Work task:
Beginning at the line containing "How do I perform: Click", repeat each line below exactly up to and including the line containing "Go to Fale Conosco page". Do not repeat the pictures.

***** Information supplied

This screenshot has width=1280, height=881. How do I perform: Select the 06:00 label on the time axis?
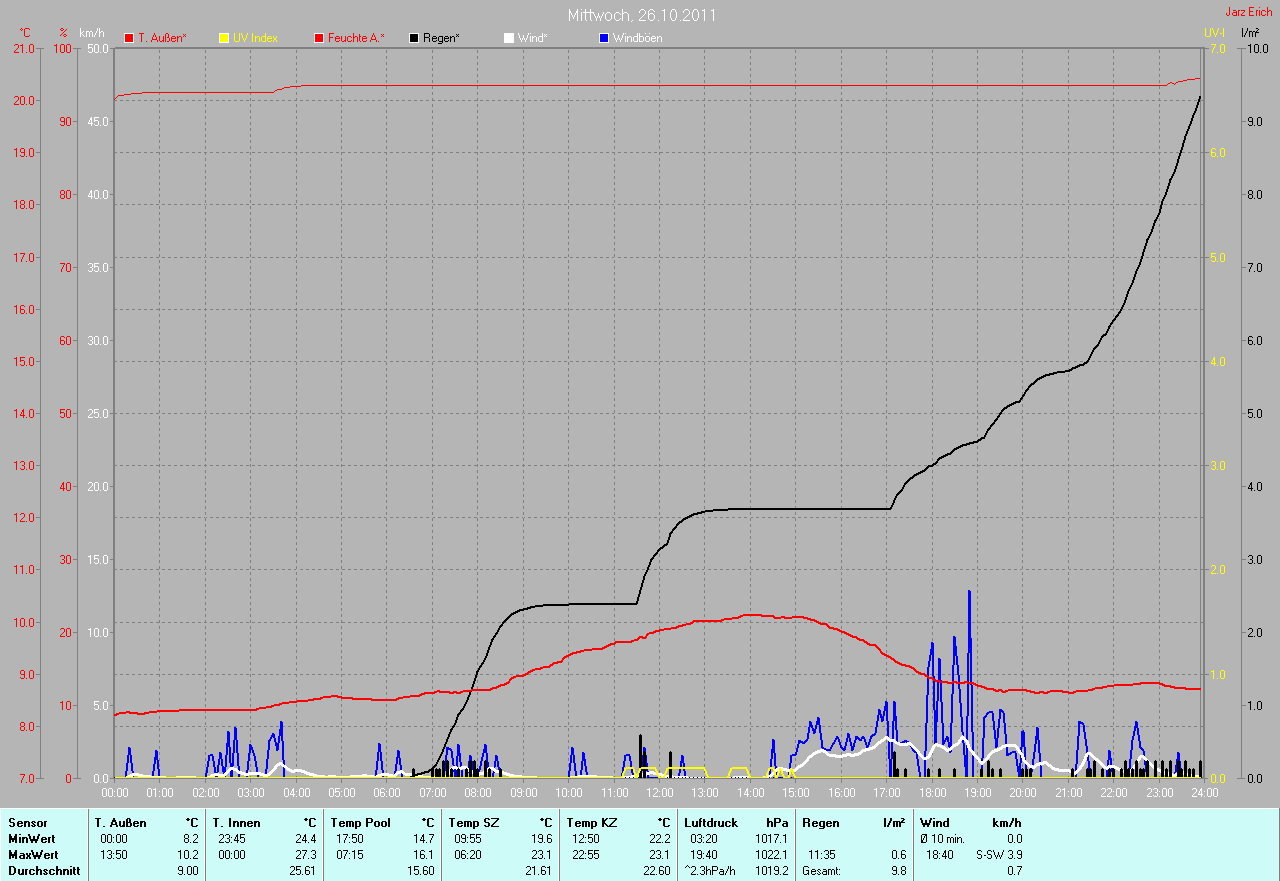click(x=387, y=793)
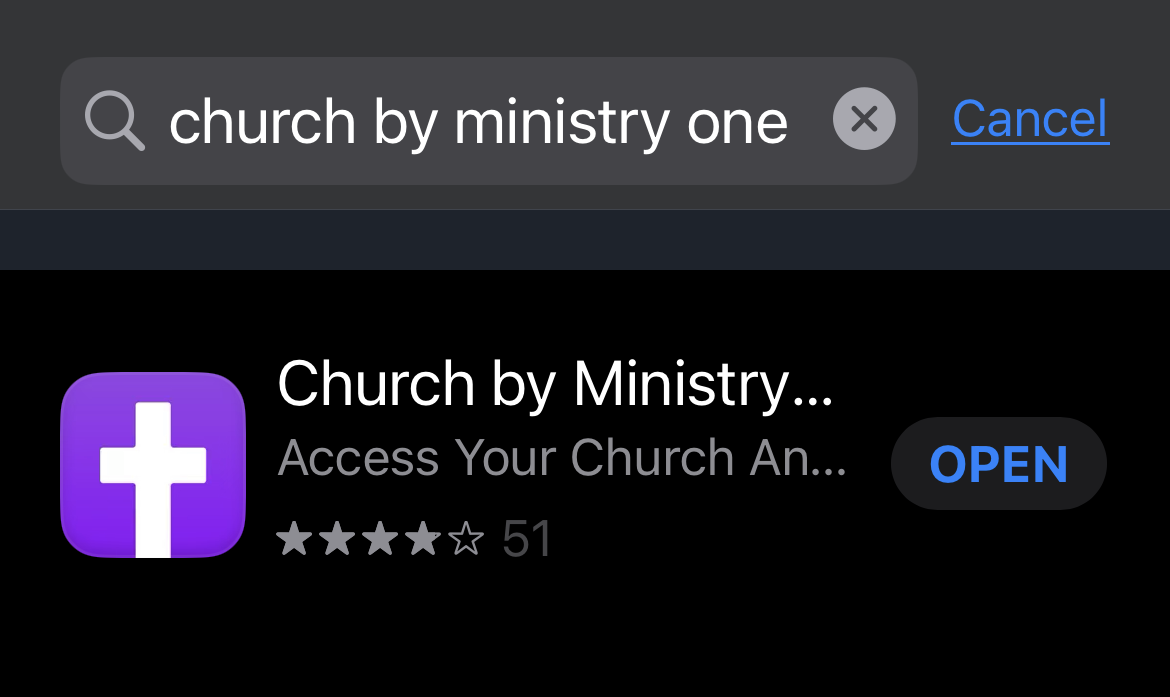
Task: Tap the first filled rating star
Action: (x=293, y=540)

**********
***** Information supplied

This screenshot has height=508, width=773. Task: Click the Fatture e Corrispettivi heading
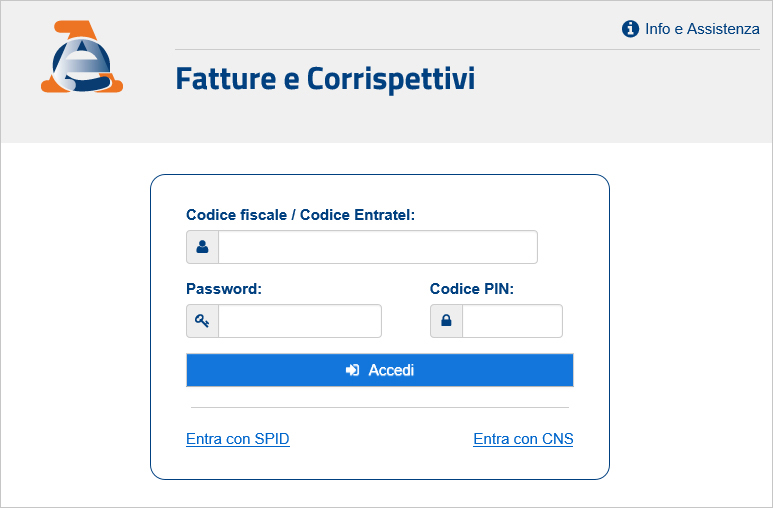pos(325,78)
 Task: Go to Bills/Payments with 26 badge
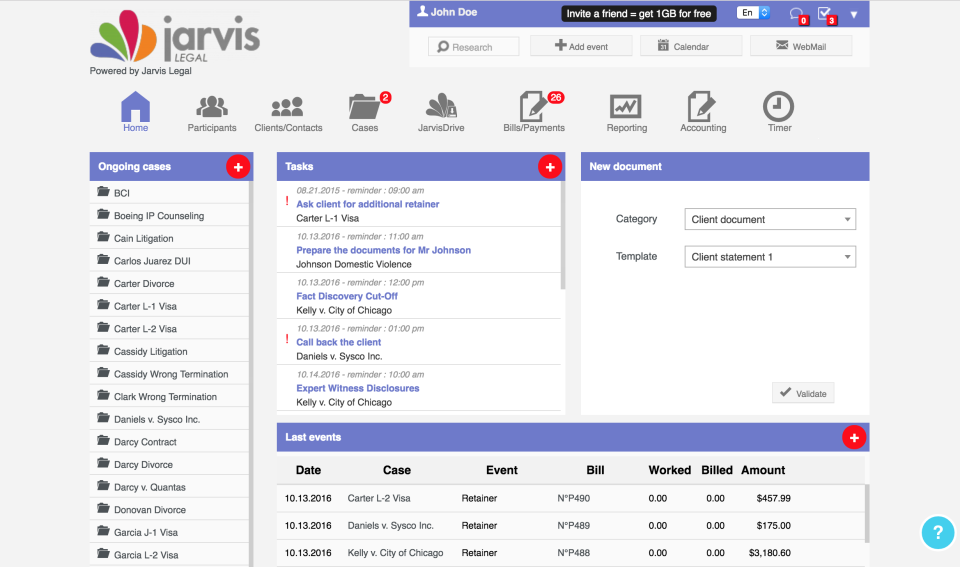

**********
***** Information supplied

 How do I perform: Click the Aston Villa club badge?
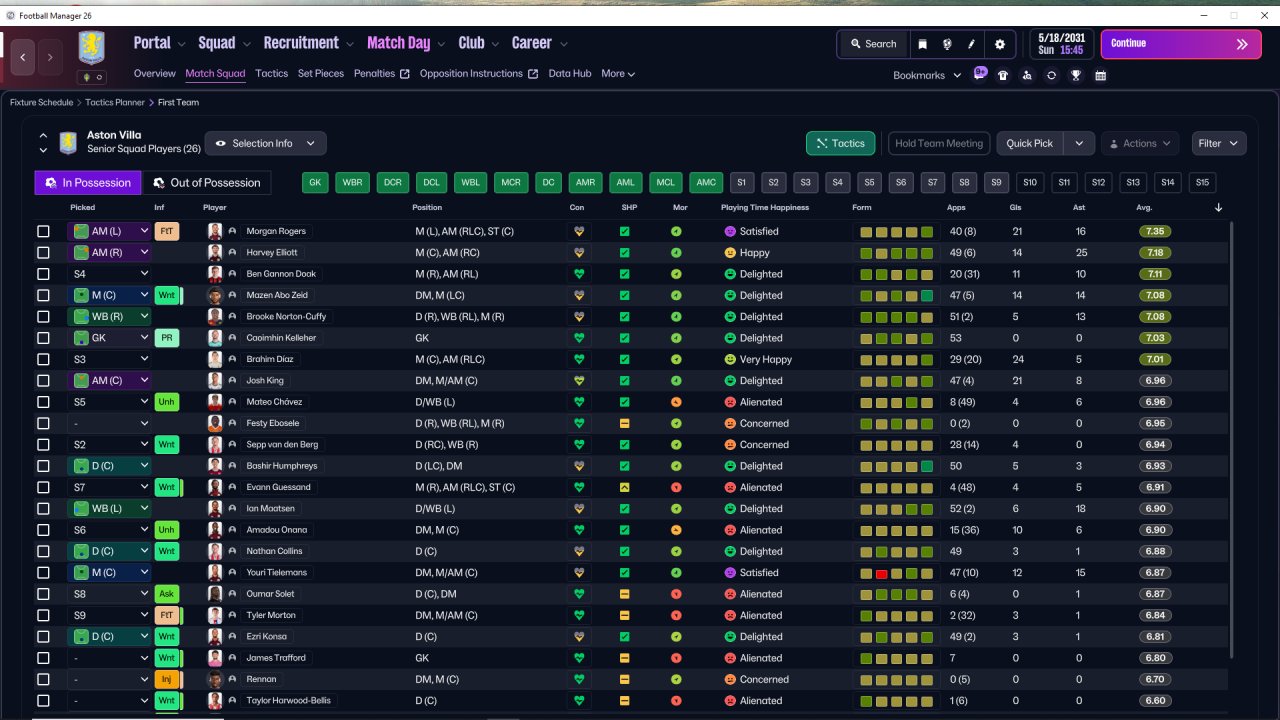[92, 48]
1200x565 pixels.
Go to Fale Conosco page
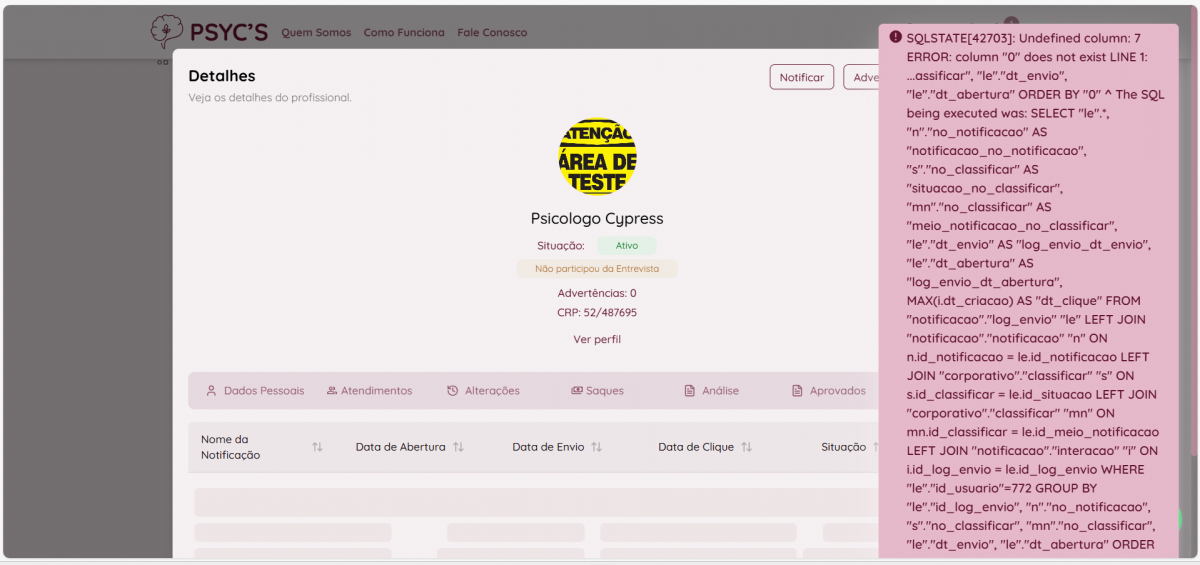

**********

Output for this task:
 How do I perform: Click the Aston Villa club badge?
[92, 48]
1200x565 pixels.
Go to Fale Conosco page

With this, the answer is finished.